Teach Critical Thinking Skills to Children during the K-12 Years

Reference & EducationEducation

  • Author Dwight Chestnut
  • Published July 2, 2007
  • Word count 575

As we engage the 21st century, insure your children learn critical thinking skills during the K-12 years. Otherwise, they may be functionally illiterate in the evolving 21st century workplace. Just as your children must learn the basic building blocks of reading, writing and math, as we engage the 21st century, they must learn the basic building blocks associated with critical thinking. Society and public educators are completely ignorant to this fact. In this article, I will offer you a comprehensive overview as to why this is true. Once you are informed, you can help educate and inform others as to the criticality and urgency of the situation.

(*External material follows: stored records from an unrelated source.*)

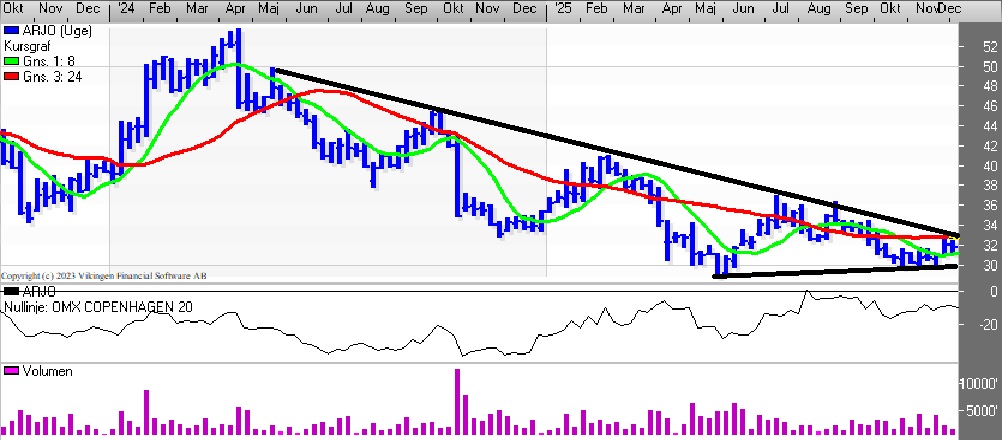Click the black ARJO swatch in relative-strength panel
1002x440 pixels.
click(x=11, y=290)
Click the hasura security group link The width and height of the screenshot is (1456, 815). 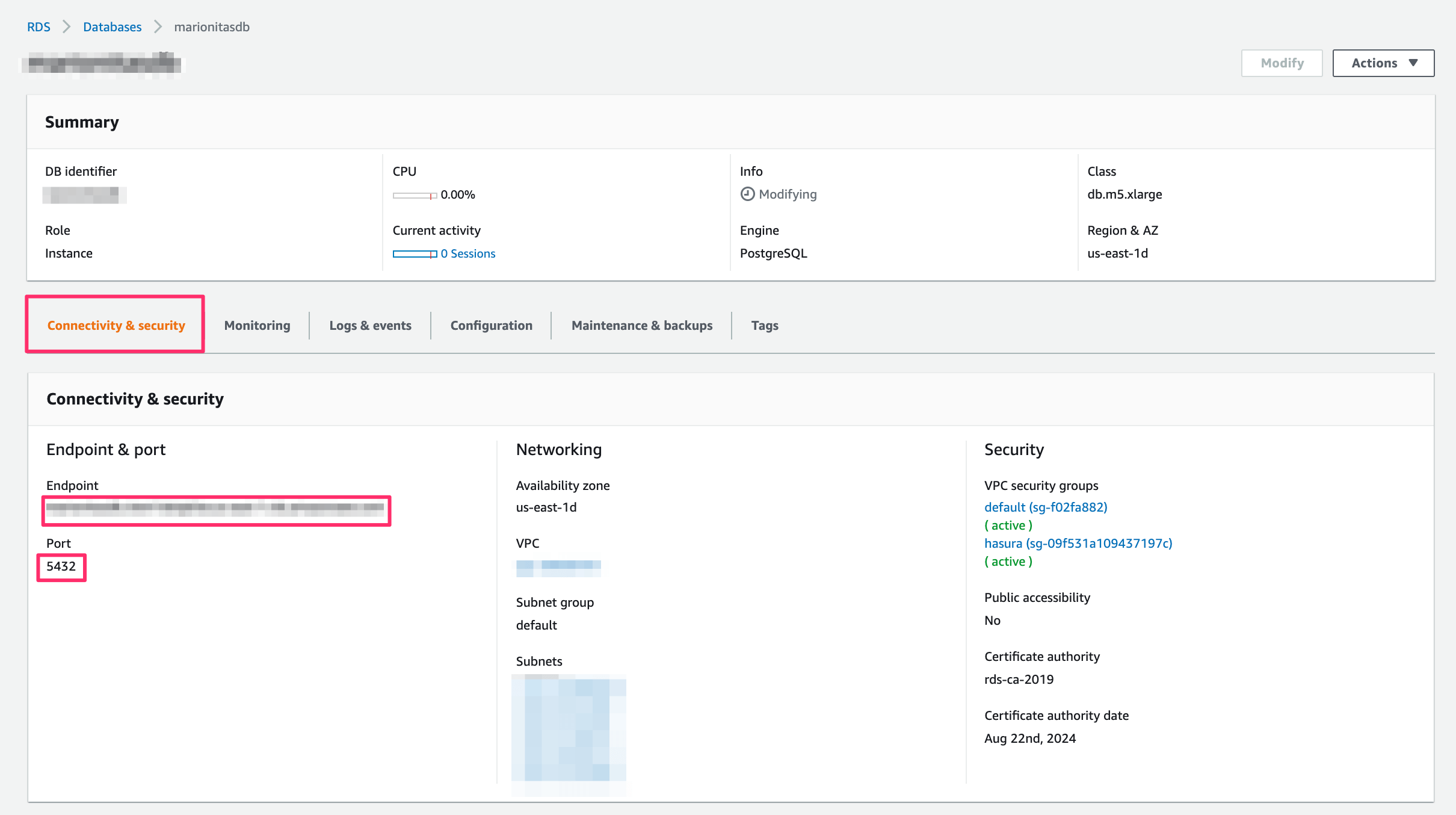coord(1078,543)
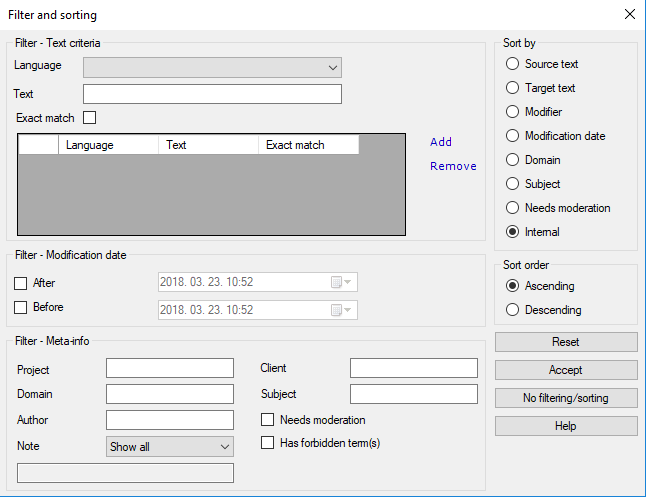This screenshot has height=497, width=646.
Task: Enable the Exact match checkbox
Action: 90,118
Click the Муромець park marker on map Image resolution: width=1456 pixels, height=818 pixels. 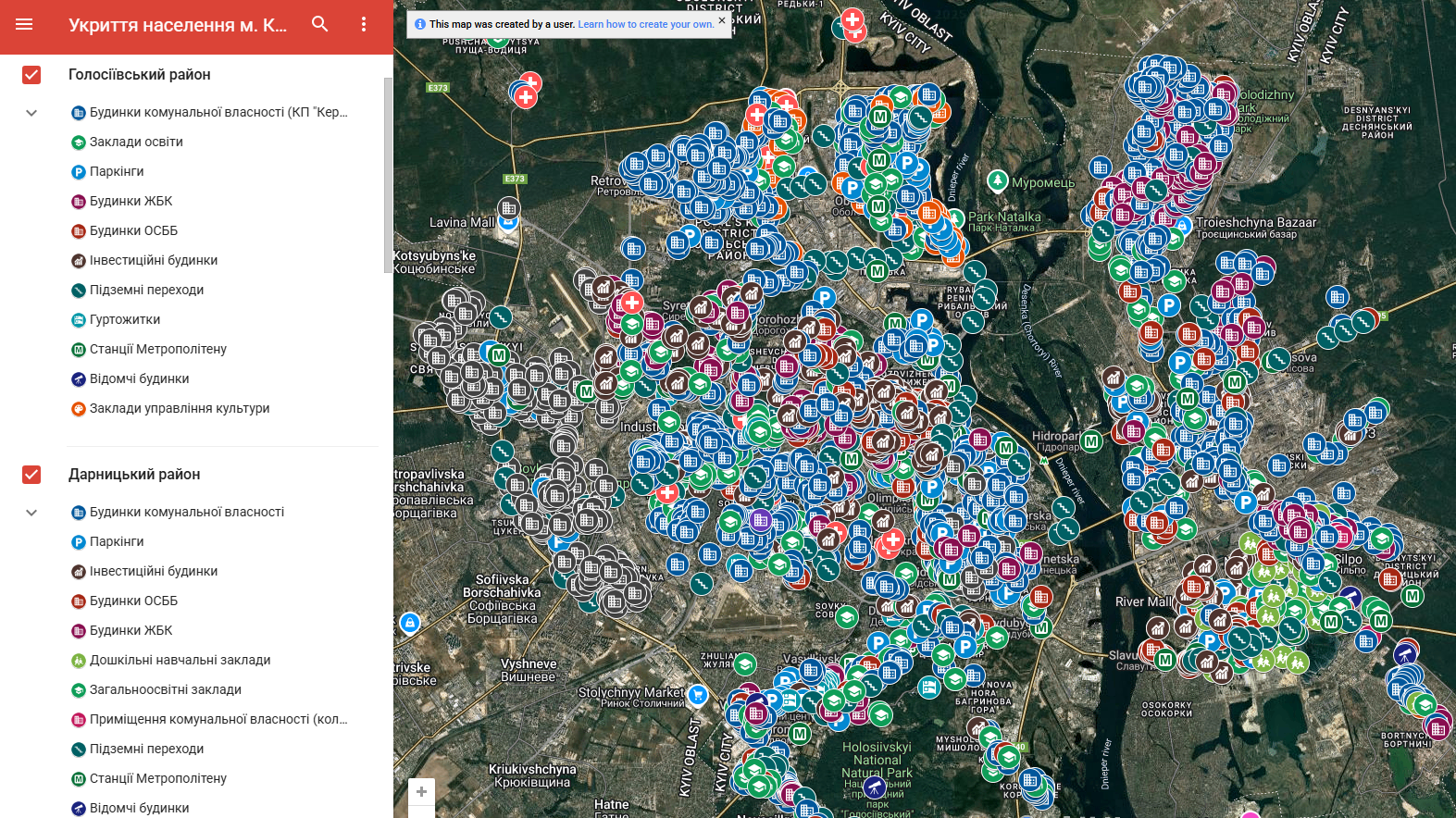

Critical thinking is an essential set of reasoning and communication skills required to operate effectively in society. The basic concept of "don't believe everything you read" comes to mind. It is an essential reasoning skill. The word "skill" is key here because it is more than just common sense or something that children learn as a natural course of growing up. It is a skill that must be taught and learned. Proficiency in critical thinking is essential to lifelong learning and to dealing effectively with a world of accelerating change. To get a better feel for this, consider the following: For starters, compare how we think about the job market today to how your children may have to think in the future.

For example, today we think: here is my resume; hire me; tell me what to do and then pay me an hourly wage for doing it. This thinking evolved out of the industrial revolution. It assumes stable business content, stable business processes and established companies and corporations who capitalize on the content and processes, produce products, hire people, etc. This basic thinking still exists today.

On the other hand, in the future, companies will be faced with a rapidly changing world in which much business content becomes obsolete every few years. This means companies and corporations must continuously change, adjust and integrate new information and new content into their business processes. Otherwise, they cannot compete in the evolving global information economy.

Employees of the future must adapt as well. Employees of the future are children today. Therefore, children must have the skills necessary to advance beyond the tell-me-what-to-do type jobs. It is easy to say companies will simply re-train their employees when necessary. This may be true today; however, in the future workplace, corporate sponsored re-training may not be an option.

Think about it. By the time corporations pay for and establish formal training programs to train employees on new processes, the processes may be obsolete. So, as workers, our children must be able to train themselves. They must know how to access raw information, process it and apply it real time on the job. There will be no books, no manuals, no teachers, no corporate training programs === just a vast sea of raw information. To be functional, our children must have critical thinking skills. They must have the skills necessary to access this vast sea of raw information, critically evaluated it, weed out what is not applicable and effectively apply information in ways that add value to the business processes of their employers.

For this reason, for years, academia and education researchers have tried to incorporate critical thinking in early K-12 education. Now, as we enter and engage the 21st century, it is even more imperative that we incorporate critical thinking in early K-12 education.